That's the right way to do it.

Unfortunately I just realised that you've ridden bicycles before.
Could you please tell us a bit more about that? What kind of bicycles were those? Do you remember the brand, model, year and the size of those? Was it comfortable for you? If not, can you narrow down where you did experience the problems? That could be helpful to give more fact based recommendations.

E.
 
Fat aluminium tubes are stiffer than thin steel ones. At your budget, there will be plenty of metal for strength. Heavy ridets need to deal with peak loading, when you hit a bump or something without warning. You need fatter tyres or suspension to reduce the peak load. Cheap suspension is not very good or durable . Lots of spokes help, at least 36, and a bike shop mechanic who can check the tension.
For eveyday use you need standard rear rack and mudguard eyelets. Avoid anything that isnt standard.
Disk brakes work well, even cable ones, and keep working well in the wet

I would pick a good bike shop and see what brands they offer. Some of the minor brands can be just as good as Trek /Speciaĺzed/Big Names.
 

Punkawallah

Über Member
Hi, 10/10 for forethought :-)
I’d look at a 90’s All Terrain Bike.
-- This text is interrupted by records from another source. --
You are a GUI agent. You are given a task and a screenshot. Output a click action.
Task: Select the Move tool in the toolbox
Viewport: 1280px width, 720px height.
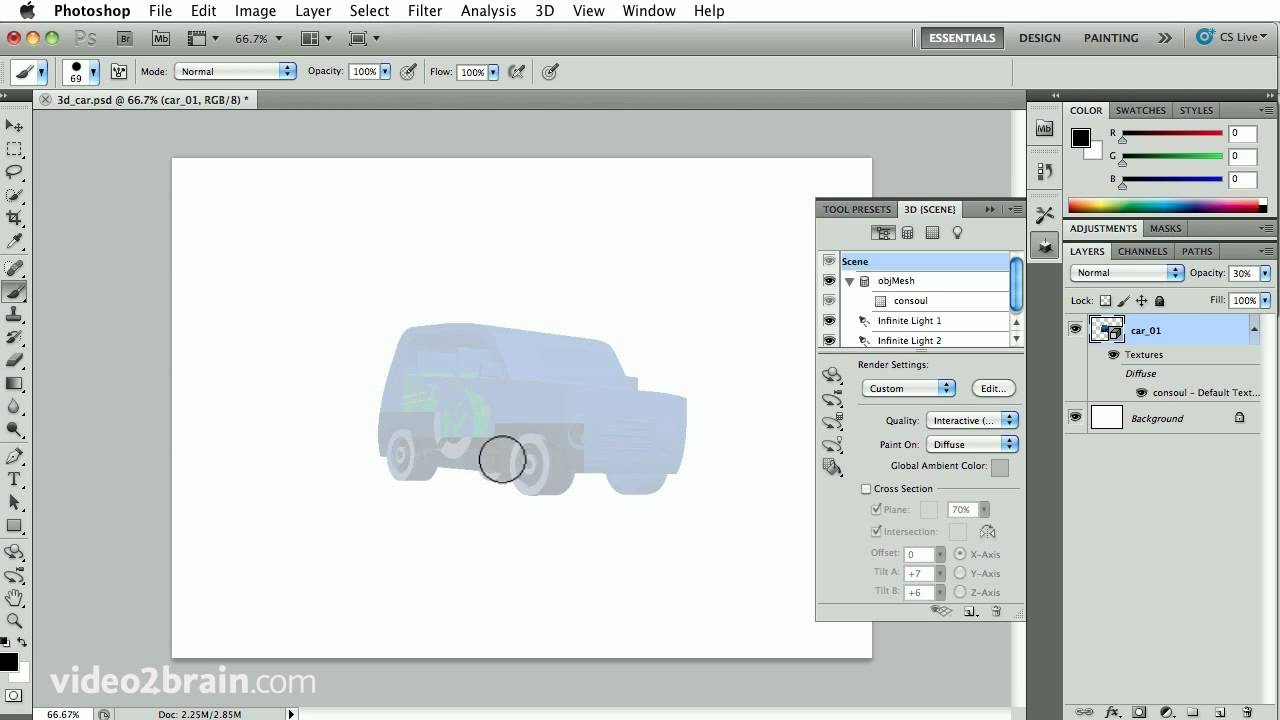[14, 126]
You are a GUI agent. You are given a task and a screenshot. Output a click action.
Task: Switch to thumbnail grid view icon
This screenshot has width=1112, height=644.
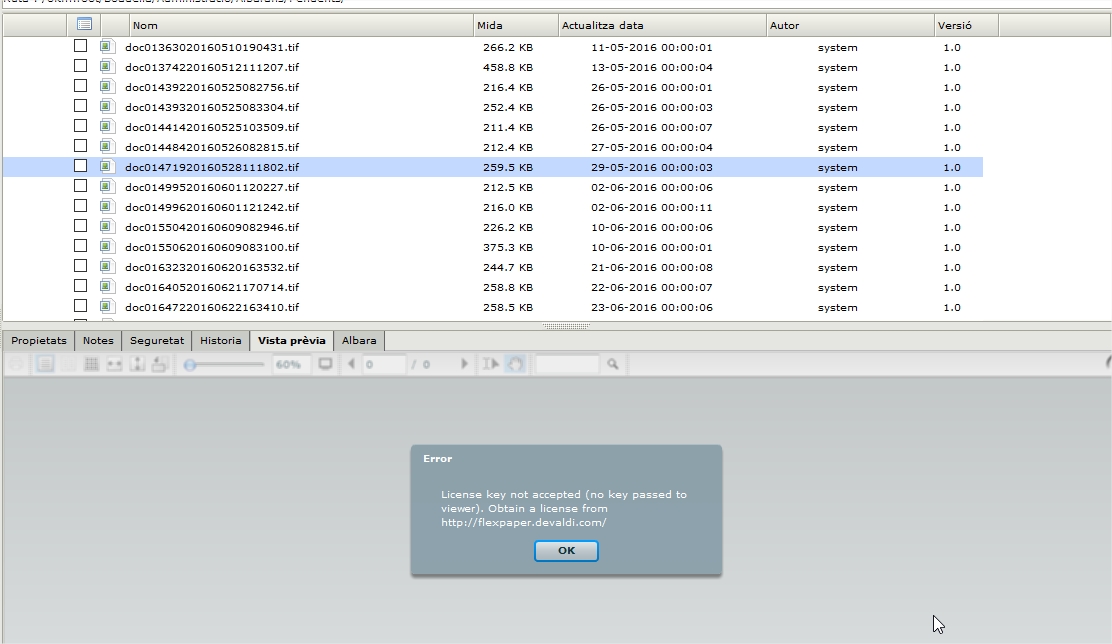91,365
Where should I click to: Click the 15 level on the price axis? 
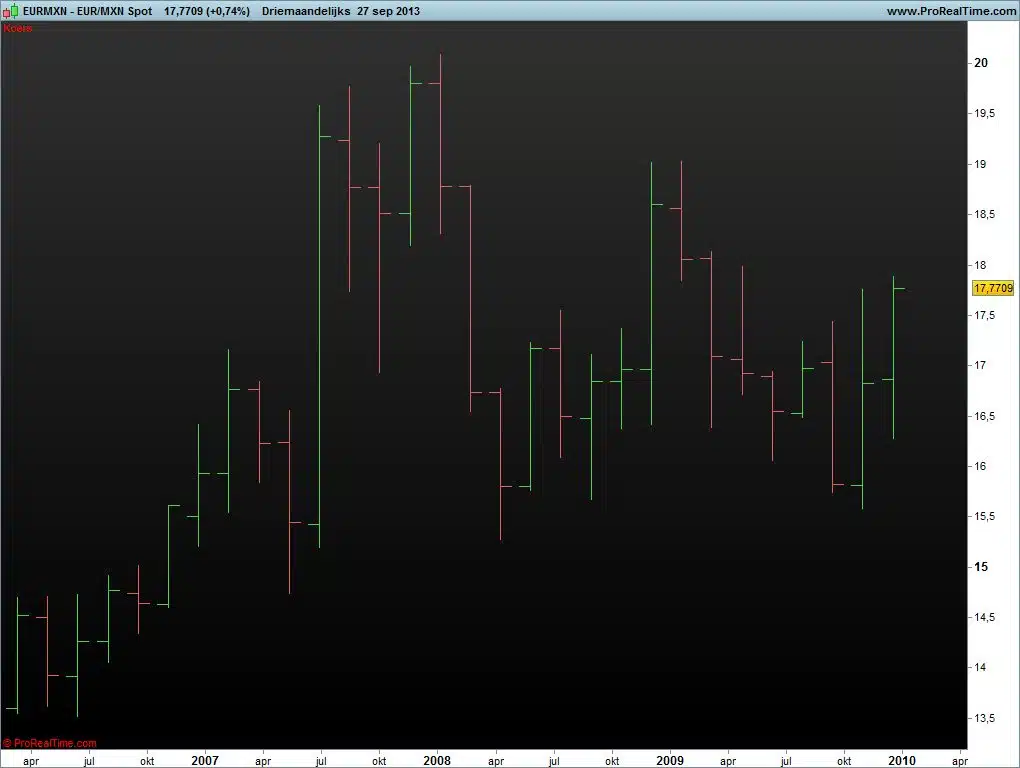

Think Mountain Bike before the suspension was added. Steel frame, 26” wheels, big tyres, can add drop bars if needed. Picture for reference:
IMG_1261.jpeg
 

Jameshow

Veteran
I don't know if it's been mentioned but check the rear hub is a cassette rather than a freewheel which aren't as strong. My son managed to mangle his cheap giant MTB using a ele trick motor so a heavy rider might do the same.
36 spokes on a well trued eyeletted wheel should do fine.
 

EckyH

Senior Member
Fat aluminium tubes are stiffer than thin steel ones.
That's right.
Two of my fairly most ridden steel bikes have classic 1" top tube, 1 1/8" down tube and 1" headsets. On roads and up to gravel category 2 (according to this classification: https://cdn.shopify.com/s/files/1/0309/9521/files/Silca_Surface_Condition_Guide.pdf) without speeds over 45km/h the frames are stiff enough for me. Therefore I wouldn't care too much about that. Of course: if two bikes are nearly identical in fit, quality and parts I probably would opt for the stiffer one.
Heavy riders need to deal with peak loading, when you hit a bump or something without warning. You need fatter tyres or suspension to reduce the peak load.
Wider tyres are a good recommendation.
Imho the riding style is an important factor. With "active sitting" and anticipation relatively narrow tyres (in my case: real 26mm) with higher pressure are workable on roads and few meters on category 1 gravel but require a fairly careful riding style.
Cheap suspension is not very good or durable.
Where do I have to sign?
Good wide tyres with the optimal pressure will do a much better job and are cheaper to replace.
Lots of spokes help, at least 36, and a bike shop mechanic who can check the tension.
I fully agree with the first and the last.
In my experience 32 spokes can be sufficient if the wheels are well built with quality components by a good wheel builder and if they are ridden with a careful riding style. In my case I know the wheel builder and the rider and can correct mytheir mistakes. The 36 spokes add a bit of safety buffer.
Avoid anything that isn't standard.
This is very important.
Non standard parts usually are more expensive and spare parts are harder and harder to find over the years. Thanks to the widely used standards in older bikes it is possible to get compatible new parts in price ranges below "expensive" and "very expensive" nowadays: chain rings, brake pads, tyres, rims, brake and shifting cables, etc.
Disk brakes work well, even cable ones, and keep working well in the wet.
Good rim brakes mostly work well as well in the dry. Disk brakes mostly can do better than rim brakes in the wet.
That does not mean that good rim brakes are completely unusable in the wet but braking requires a tad more anticipation.
On early 90s MTBs/ATBs in most cases there are cantilever brakes. If they are in good condition, properly adjusted and have clean brake pads which work well with the specific rim then they probably are good enough. V brakes came in the late 90s, require in most cases different brake levers and are easier to adjust than cantilever brakes. There are a hand full of so called "Mini V Brakes" which are compatible with cantilever levers and dropbar levers, eg. from Tektro or Campagnolo.
I would pick a good bike shop and see what brands they offer. Some of the minor brands can be just as good as Trek/Specialized/Big Names.
Especially the latter: I fully agree.
With the budget of maximum $500 I'd opt for the second hand market.
I don't know if it's been mentioned but check the rear hub is a cassette rather than a freewheel which aren't as strong.
Good point. Fortunately in the early 90s cassette hubs took over very quickly. If it's not a bike for a historic collection, then I'd avoid everything that is not Shimano HG (that standard thing @MichaelW2 mentioned, despite Shimano HG isn't a standard, but spare parts for other "old" cassette bodies are much harder to find and usually (much) more expensive).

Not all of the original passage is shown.